*** Source material Section Begins ***

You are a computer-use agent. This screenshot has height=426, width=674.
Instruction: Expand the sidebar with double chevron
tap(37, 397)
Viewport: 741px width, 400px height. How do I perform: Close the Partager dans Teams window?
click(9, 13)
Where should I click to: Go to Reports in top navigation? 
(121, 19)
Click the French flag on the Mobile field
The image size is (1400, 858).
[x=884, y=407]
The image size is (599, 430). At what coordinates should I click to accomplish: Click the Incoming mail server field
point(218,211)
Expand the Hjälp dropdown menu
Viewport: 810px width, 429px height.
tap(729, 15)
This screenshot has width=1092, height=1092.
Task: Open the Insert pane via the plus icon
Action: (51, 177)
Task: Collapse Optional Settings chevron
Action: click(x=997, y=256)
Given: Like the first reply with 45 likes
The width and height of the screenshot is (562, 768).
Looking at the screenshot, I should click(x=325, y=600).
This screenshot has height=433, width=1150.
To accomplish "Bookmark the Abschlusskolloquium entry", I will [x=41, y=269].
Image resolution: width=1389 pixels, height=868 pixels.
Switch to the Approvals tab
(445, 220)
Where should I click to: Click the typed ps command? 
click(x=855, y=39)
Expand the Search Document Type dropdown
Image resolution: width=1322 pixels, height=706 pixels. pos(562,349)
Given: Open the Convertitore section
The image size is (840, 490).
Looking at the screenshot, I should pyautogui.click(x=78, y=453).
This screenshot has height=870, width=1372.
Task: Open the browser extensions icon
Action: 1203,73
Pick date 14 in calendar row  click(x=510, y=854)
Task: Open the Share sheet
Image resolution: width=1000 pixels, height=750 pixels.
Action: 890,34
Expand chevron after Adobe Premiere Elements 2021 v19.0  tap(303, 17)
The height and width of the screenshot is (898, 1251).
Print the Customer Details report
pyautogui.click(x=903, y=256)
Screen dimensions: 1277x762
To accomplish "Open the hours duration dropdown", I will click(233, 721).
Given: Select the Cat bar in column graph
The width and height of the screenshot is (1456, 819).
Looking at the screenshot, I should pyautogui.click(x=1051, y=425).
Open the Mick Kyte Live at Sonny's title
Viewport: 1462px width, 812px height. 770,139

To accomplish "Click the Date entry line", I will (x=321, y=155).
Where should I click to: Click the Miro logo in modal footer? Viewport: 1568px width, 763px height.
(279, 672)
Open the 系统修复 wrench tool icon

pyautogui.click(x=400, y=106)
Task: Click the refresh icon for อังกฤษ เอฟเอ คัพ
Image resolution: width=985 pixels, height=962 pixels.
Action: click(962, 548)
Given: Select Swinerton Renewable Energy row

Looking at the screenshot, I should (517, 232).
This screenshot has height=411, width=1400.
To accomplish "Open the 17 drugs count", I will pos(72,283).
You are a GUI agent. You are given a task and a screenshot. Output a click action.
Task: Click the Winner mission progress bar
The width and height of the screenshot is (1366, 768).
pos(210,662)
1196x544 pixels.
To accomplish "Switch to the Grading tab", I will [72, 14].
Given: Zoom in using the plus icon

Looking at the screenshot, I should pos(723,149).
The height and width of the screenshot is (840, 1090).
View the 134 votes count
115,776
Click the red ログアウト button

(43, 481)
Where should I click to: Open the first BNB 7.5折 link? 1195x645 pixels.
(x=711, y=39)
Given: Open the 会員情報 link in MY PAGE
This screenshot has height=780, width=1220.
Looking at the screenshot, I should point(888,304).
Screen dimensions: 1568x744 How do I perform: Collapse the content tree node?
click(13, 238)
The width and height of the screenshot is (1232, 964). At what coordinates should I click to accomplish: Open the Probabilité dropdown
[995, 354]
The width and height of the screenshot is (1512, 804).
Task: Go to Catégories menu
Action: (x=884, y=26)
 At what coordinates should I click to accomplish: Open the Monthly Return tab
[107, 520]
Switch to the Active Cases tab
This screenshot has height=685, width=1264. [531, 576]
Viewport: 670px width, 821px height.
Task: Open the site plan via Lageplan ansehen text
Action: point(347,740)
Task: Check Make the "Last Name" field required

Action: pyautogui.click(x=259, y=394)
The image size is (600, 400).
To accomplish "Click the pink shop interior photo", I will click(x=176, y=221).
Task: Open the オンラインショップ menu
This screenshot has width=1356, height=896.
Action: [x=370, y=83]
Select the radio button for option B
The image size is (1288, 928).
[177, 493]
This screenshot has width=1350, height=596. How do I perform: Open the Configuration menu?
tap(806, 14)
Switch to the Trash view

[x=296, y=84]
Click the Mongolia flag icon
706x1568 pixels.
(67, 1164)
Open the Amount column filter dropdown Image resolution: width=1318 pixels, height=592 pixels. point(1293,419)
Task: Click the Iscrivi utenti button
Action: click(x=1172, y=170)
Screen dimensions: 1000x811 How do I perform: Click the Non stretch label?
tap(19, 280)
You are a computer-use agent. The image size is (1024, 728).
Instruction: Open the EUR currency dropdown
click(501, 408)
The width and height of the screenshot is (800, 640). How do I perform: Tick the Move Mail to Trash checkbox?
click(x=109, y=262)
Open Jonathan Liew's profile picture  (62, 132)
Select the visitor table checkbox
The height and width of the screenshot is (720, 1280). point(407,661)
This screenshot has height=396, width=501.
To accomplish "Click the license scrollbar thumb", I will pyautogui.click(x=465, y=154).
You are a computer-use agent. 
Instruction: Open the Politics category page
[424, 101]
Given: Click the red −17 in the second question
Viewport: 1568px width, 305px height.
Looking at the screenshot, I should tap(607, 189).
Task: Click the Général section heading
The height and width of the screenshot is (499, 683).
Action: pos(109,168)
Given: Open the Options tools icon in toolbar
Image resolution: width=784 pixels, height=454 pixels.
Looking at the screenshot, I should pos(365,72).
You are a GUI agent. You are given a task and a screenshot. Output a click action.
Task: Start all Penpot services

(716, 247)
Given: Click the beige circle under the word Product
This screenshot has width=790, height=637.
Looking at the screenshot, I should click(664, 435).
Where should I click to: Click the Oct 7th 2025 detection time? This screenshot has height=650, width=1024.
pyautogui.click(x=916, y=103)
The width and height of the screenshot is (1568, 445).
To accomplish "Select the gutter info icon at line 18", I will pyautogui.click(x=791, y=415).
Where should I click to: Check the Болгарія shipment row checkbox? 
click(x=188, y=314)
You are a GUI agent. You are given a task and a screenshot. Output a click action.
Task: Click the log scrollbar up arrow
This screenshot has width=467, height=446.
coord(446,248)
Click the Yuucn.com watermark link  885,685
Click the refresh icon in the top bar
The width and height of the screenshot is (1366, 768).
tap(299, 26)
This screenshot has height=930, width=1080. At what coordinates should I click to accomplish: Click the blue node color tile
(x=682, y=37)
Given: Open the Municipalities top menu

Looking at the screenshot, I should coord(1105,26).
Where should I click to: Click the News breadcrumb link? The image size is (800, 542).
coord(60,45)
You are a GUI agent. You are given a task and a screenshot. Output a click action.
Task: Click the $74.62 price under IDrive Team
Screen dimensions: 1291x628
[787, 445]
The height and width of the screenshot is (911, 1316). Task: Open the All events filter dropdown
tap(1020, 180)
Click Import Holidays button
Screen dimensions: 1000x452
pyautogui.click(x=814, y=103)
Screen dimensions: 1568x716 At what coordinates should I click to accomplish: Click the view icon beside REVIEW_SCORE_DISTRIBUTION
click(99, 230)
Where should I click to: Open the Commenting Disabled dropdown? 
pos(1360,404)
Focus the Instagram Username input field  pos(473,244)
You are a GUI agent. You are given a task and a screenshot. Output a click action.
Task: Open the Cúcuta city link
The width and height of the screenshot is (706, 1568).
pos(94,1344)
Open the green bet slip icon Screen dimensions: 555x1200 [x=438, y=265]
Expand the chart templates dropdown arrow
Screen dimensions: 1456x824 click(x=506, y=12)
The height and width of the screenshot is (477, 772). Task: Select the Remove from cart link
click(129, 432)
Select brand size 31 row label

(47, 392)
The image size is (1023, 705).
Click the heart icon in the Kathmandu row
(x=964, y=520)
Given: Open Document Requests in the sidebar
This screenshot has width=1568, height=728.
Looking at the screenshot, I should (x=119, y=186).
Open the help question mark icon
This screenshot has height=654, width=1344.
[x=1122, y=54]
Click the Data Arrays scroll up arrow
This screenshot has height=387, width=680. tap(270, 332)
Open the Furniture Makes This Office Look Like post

*** Source material Section Ends ***

From the line holding "This screenshot has width=790, height=637." to the line holding "The width and height of the screenshot is (1568, 445).", inclusive, restate each line above exactly as written.

This screenshot has width=790, height=637.
Looking at the screenshot, I should click(664, 435).
Where should I click to: Click the Oct 7th 2025 detection time? This screenshot has height=650, width=1024.
pyautogui.click(x=916, y=103)
The width and height of the screenshot is (1568, 445).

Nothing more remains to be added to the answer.